Ранд кивнул, надеясь, что они сочтут кивок знаком понимания. А ведь в этом его вина. Он и гадать боялся, сколько из Дев рискнули бы остаться с ним, расскажи он им правду. Хотя, по всей вероятности, останутся все – их удержит честь, а страха они испытывают не больше, чем клановые вожди. По крайней мере, до сих пор все сводилось лишь к свадьбам, – пожалуй, даже Девы сочтут замужество лучшим избавлением, чем то, что испытали некоторые. Может, так еще и случится.
– Еще немного, и я готов идти, – сказал Ранд девушкам.
– Мы будем ждать с терпением, – промолвила Аделин. Говорить о терпении было трудно – казалось, стоящие на месте Девы в любой миг готовы взорваться стремительным движением.
То, что Ранд хотел сделать, в самом деле заняло у него лишь несколько секунд. Он оплел комнату – точно коробочку обмотал – потоками Духа и Огня и закрепил их, чтобы плетение держалось само собой. Войти и выйти мог любой – кроме мужчины, способного направлять. Для него самого – как и для Асмодиана – перешагнуть порог означало шагнуть в сплошную стену пламени. Это плетение потоков – и то, что Асмодиан, будучи огражден барьером, слишком слаб, чтобы направлять сквозь подобную преграду, – Ранд обнаружил случайно. Судя по всему, к менестрелю никто не лез с вопросами, но если кого заинтересует, то Джасин Натаэль просто выбрал местечко для ночлега подальше от айильцев, насколько можно отыскать такое в Руидине. К подобному выбору с пониманием отнесутся возчики и охранники Кадира. А Ранд, таким образом, точно знал, где ночью находится Асмодиан. Девы ему никаких вопросов не задали.
Ранд повернулся и двинулся к выходу. Девы последовали за ним, окружив его кольцом, настороженные, словно в ожидании нападения. Асмодиан продолжал наигрывать погребальную песнь.
Раскинув руки в стороны, Мэт Коутон вышагивал по широкому белому парапету, обегавшему вокруг сухого фонтана, и пел песню мужчинам, которые наблюдали за ним в меркнущем свете дня.
Так выпьем же вина, пусть не опустеют кубки. И милых, веселя, мы расцелуем в губки, И кости мы метнем, а потом скорей На танец, с Джаком-из-Теней.
После дневной жары воздух приятно холодил, и Мэт подумал, не застегнуть ли куртку из превосходного зеленого шелка, с золотым шитьем.
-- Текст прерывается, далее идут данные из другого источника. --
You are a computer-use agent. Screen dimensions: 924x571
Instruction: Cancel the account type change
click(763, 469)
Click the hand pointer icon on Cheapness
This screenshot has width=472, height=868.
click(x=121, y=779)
Но от выпивки, которую айильцы называли оосквай, в голове точно гигантские мухи гудели, и мысль эта тут же улетучилась. В пыльном бассейне белели на постаменте три каменные статуи – обнаженные женщины футов двадцати высотой. Одна рука каждой вздымалась вверх, другая держала, наклоняя, огромный каменный кувшин на плече – из него должна была литься вода. Но у одной из статуй недоставало головы и поднятой руки, а кувшин другой превратился в груду черепков.
Пока луна не сбежит, ночь напролет протанцуем, На колени себе усадив, девиц, всех перецелуем, Ну а потом со мной скорей На танец, с Джаком-из-Теней.
– Ничего себе песенка!.. – крикнул один из возчиков с заметным лугардским акцентом. Люди Кадира держались тесной кучкой, особняком от айильцев. Все они были крепкими мужчинами, с жесткими лицами, но каждый из них был уверен: за неосторожный взгляд любой айилец разом глотку перережет. Не так уж они и ошибались. – Помню, как бабка моя как-то говаривала о Джаке-из-Теней, – продолжал большеухий лугардец. – Негоже так о смерти петь!